The security stuff is pretty cool - it's really nice to have code-level audits that are continuous, ongoing, and automated. It won't replace the need for physical code review but it has already caught stuff our code reviews haven't.
I'm a huge fan of automation over manual labor and static code analysis is a great tool to help. For example, in our CI (CircleCI) we tie in different ruby gems (rails_best_practices, rcov, jshint, etc.) to help enforce code quality automagically. Violate one of our team-defined guidelines? The build will fail.
I often find it frustrating that teams introduce reams of documentation for code standards and then painstakingly hand-review code for adherence. Automate that and spend the rest of your time reviewing for things that can't be trivially automated (CodeClimate doesn't care about tabs v. spaces, of course)
PS. The site looks great, I am importing my first repository right now. Great job!

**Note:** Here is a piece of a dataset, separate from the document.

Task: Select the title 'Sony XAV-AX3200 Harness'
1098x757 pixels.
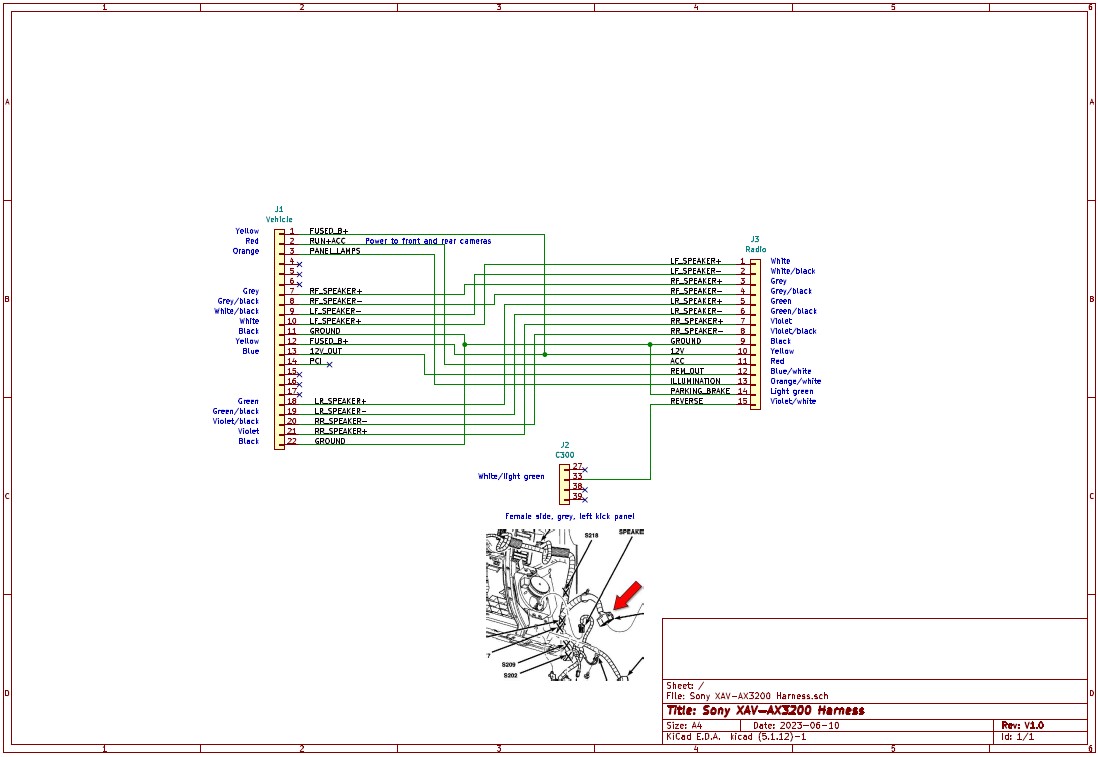Action: point(765,710)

It looks for all the big issues (XSS, CSRF, SQLi). In many cases it means keeping track of where user input enters the system (e.g. params) and how it is eventually used. So if you interpolate a param into a string and then give that string to ActiveRecord, it will produce a warning with high confidence you're vulnerable to SQL injection.
We run it every 2-3 hours on your repo, then look for new things that come up and send out alerts.
More info about Security Monitor is here: https://codeclimate.com/security-monitor
I would _LOVE_ to be proven wrong on this one.